Thinking about the comments from the key note, this session and the others I have so far attended, is driving me to reconsider my approach to my teams unit testing strategy.

 

How can I best capture user stories? Who in my organisation should create the user stories? What should I test? Why should I test it? How should I test it?

 

Kevin works for Rock Solid Knowledge and can be stalked on twitter.

 

 

SDD Session3: Power DebuggingPower Debugging

Presented by: Andrew Clyme

Another session with Andrew, so I pretty much knew what the format was going be like.
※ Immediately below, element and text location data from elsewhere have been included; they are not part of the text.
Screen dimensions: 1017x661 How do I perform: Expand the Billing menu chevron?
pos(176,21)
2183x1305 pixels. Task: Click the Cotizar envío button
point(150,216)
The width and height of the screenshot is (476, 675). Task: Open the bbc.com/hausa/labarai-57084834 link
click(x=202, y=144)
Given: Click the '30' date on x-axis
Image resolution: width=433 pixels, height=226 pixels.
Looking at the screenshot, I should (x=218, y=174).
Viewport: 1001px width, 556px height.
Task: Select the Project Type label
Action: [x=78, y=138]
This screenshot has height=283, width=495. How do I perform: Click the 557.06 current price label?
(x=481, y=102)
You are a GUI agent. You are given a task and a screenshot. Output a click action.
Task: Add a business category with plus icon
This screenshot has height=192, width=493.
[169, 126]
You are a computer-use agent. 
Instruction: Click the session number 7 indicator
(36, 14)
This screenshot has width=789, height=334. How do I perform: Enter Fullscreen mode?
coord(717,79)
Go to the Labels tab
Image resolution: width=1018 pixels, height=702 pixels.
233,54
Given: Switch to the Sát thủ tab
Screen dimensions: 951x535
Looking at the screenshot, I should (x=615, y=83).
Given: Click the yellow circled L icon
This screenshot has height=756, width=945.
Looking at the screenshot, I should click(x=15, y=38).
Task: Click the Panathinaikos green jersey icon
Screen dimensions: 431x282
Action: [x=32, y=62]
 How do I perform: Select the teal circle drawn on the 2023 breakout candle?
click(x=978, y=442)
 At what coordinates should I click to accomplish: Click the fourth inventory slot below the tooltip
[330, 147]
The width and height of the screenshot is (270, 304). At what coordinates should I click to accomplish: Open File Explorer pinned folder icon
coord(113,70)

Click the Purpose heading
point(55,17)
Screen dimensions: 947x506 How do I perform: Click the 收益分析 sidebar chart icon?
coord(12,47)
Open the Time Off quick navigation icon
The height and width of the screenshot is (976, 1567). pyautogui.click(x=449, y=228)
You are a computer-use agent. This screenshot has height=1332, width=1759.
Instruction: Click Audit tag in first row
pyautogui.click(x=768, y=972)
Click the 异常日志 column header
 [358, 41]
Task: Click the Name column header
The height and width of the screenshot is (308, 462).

Informative, lively, but wait… something was different! No code monkey! Missing from the session Andrew was forced to demonstrate his prowess on the keyboard as well as present the session. The session was very imformative. Andrew talk a lot about dumps. Dumps, big and small. Dump targets. Dumps and general dumping. Yes, initially there were some sniggers in the room. Some of the session went over my head, but I still got enough out of it that I can put in to action now as well as pointers on what to go away and spend more time on learning. Andrew covered some interesting points

  • Debugging – how to debug a program in debug and release mode
  • Benefits of shipping your pdb files
  • log files
  • Full dumps and part dumps *snigger*
  • Debugging tools that are part of the Windows Developer SDK
  • Debug Diag program
  • SOS & SOSEX
  • STA, MTA, threads, clrStack and heaps
  • New debugging features in Visual Studio 2013 (it can now read dump files!)

Overall a really indepth and useful session. I haven’t seen a bad session from Andrew yet, so I expect that engaging with Rock Solid Knowledge would be a great experience for any development team.

 

 

 

 

SDD Session4: High performance NoSQL techniquesHigh performance NoSQL

Presented by: Michael Kennedy

This session was a great follow on to the session I saw Michael present yesterday on NoSQL. Having convinced me to stop steering clear of databases and to start embracing MongoDB in two days, Michael has a lot to answer for! The session presented options with MongoDB when it comes to looking in to the performance of your database. How can we make it faster, what approaches can we take, scalability and reliability. A lot of useful information was presented.

  • The biggest single performance problem – indexes; not enough or too many!
  • B-Tree
  • Indexing
  • Replication
  • Shards
  • Performance analysis and tuning

The session was very good and went in to just enough detail to get me to think about how I should go about constructing my database and the objects within. The session was really good, so good infact, we overrun by 15 minutes until we were thrown out of the room by staff from the Barbican!

 

In Summary

An excellent second day! The sessions are still running more or less to time, plenty of coffee and snacks, a great lunch, great exhibitors, great atmosphere. I’m looking forward to day3, my last day at the conference.